» Source data
_ _ _ _
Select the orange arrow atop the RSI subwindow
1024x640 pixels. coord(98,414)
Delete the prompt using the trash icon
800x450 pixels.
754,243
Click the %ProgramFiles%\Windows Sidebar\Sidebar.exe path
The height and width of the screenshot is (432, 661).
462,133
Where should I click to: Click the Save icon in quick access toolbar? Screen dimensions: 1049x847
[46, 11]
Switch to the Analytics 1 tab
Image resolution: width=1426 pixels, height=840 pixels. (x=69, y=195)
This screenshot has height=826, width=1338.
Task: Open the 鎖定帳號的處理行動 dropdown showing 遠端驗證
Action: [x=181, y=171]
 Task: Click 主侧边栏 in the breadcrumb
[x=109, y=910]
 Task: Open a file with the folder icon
_ _ _ _
» What this task involves
Retype the records in full, keeping every word as it is.

» Exercise result
Select the orange arrow atop the RSI subwindow
1024x640 pixels. coord(98,414)
Delete the prompt using the trash icon
800x450 pixels.
754,243
Click the %ProgramFiles%\Windows Sidebar\Sidebar.exe path
The height and width of the screenshot is (432, 661).
462,133
Where should I click to: Click the Save icon in quick access toolbar? Screen dimensions: 1049x847
[46, 11]
Switch to the Analytics 1 tab
Image resolution: width=1426 pixels, height=840 pixels. (x=69, y=195)
This screenshot has height=826, width=1338.
Task: Open the 鎖定帳號的處理行動 dropdown showing 遠端驗證
Action: [x=181, y=171]
 Task: Click 主侧边栏 in the breadcrumb
[x=109, y=910]
 Task: Open a file with the folder icon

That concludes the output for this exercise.